ANALYSES

Chine / Etats-Unis : le duel du siècle ?

Tribune
6 novembre 2012
Entretien avec Daniel Vernet, ancien directeur de la rédaction du quotidien Le Monde, co-auteur de « La Chine contre l’Amérique. Le duel du siècle » (Grasset)
Un affrontement Chine/Etats-Unis est-il selon vous improbable, probable ou inévitable ?

Vue l’expérience historique, un affrontement entre la Chine et les Etats-Unis paraît probable, ce qui ne veut pas dire certain et inévitable. La Chine est une puissance montante qui vise à retrouver sa place dans le monde, une des premières. Au XVIIIème siècle, avant la période « d’humiliation » imposée par les puissances occidentales, la Chine contribuait pour près du tiers de la richesse mondiale, contre 2% au début du XXème et 12% aujourd’hui.
Une des questions posées par la « montée » de la Chine est la forme que prendra cet affrontement. Celui-ci ne sera pas nécessairement armé et, s’il est militaire, il ne sera pas global. La première priorité de la Chine est d’établir son hégémonie dans la région Asie-Pacifique. Pour parvenir à ce but, elle doit faire face aux Etats-Unis qui sont les protecteurs de nombreux pays de la région. Certains Chinois pensent qu’il suffit de contrebalancer la présence américaine, d’autres qu’il faut chasser les Américains de la région. Les plus réalistes considèrent au contraire que la présence américaine contribue à assurer la sécurité de la Chine en dissuadant d’autres puissances de la région, le Japon par exemple, de se doter de l’arme nucléaire.
Le conflit est évitable si les responsables américains comme chinois sont suffisamment habiles pour apaiser les tensions et trouver une forme de coopération qui serait une synthèse intelligente entre endiguement et engagement.

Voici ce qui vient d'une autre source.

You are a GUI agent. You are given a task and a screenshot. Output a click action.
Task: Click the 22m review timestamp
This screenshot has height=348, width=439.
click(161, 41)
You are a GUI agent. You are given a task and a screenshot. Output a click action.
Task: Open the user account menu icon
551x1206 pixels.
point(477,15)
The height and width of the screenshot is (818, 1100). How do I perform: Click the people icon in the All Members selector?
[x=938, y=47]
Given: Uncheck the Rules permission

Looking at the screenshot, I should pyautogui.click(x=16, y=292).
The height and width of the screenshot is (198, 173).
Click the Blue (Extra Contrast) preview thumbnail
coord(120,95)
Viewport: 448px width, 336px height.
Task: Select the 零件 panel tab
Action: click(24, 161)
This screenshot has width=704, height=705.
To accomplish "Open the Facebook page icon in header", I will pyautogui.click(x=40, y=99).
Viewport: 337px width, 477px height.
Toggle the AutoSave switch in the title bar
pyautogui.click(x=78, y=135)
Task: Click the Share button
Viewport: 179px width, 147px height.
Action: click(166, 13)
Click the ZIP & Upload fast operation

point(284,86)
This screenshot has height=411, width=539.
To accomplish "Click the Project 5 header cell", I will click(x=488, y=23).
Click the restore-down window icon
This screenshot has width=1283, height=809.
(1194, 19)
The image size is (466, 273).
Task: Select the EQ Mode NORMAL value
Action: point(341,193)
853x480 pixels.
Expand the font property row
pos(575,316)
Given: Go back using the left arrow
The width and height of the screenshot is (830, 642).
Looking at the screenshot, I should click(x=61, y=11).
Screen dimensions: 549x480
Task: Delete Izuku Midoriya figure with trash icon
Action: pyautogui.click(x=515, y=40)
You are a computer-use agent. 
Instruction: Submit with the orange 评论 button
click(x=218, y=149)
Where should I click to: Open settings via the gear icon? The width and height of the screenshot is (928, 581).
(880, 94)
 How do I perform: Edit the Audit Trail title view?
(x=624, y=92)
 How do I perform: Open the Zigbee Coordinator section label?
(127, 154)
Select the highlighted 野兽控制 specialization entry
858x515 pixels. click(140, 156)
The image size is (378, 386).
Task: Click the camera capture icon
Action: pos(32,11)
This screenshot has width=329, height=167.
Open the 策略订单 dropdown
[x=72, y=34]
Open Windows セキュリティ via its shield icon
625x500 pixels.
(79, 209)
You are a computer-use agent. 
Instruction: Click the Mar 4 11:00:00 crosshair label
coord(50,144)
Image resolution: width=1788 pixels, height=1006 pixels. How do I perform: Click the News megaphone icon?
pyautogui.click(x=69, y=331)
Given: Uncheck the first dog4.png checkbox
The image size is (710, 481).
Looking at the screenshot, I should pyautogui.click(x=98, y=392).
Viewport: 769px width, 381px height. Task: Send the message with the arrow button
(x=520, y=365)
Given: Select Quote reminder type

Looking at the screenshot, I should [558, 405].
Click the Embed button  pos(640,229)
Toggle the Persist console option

La Chine aspire-t-elle à l’hégémonie ou considère-t-elle une telle aspiration comme un piège?

De la faillite de l’URSS, les Chinois ont tiré la leçon qu’il est vain de s’épuiser à rechercher une parité militaire globale avec les Etats-Unis. En revanche, ils considèrent qu’une hégémonie régionale – au moins dans un premier temps – est non seulement à leur portée mais est conforme à leur destin historique. C’est pourquoi, avec un budget militaire en forte expansion, bien qu’il reste encore largement inférieur à celui des Etats-Unis, ils développent des systèmes d’armes (missiles, porte-avions, sous-marins…) qui doivent leur permettre de dissuader les Américains d’interférer avec ce qu’ils estiment être leurs intérêts vitaux, notamment leurs revendications sur Taïwan et sur des îlots de la mer de Chine, disputés entre eux et le Japon ou le Vietnam ou encore les Philippines, etc.

Entre Pékin et Washington, la destruction économique mutuelle assurée aurait-elle remplacé la destruction mutuelle assurée (nucléaire) existant autrefois entre Moscou et Washington ?
La destruction économique mutuelle assurée (MAED) ne remplace pas la destruction (nucléaire) mutuelle assurée (MAD) mais elle fonctionne un peu selon le même principe. Les intérêts économiques et financiers des deux pays sont si étroitement imbriqués, la dépendance de l’un par rapport à l’autre (le financement de leur dette pour les Etats-Unis, l’accès au marché et le débouché pour ses énormes réserves en dollars pour la Chine) est tellement forte, qu’aucun des deux ne peut se permettre de la remettre en cause, car les dommages qu’il infligerait ainsi à sa propre économie dépassent les bénéfices qu’il pourrait en tirer.
Toutefois la MEAD n’exclut pas la MAD. Autrement dit, Chinois et Américains comptent aussi sur la dissuasion nucléaire pour éviter que des tensions, voire d’éventuels conflits, ne débouchent sur une confrontation globale. C’est pourquoi on est en droit d’espérer que si des affrontements devaient avoir lieu, ils resteront limités.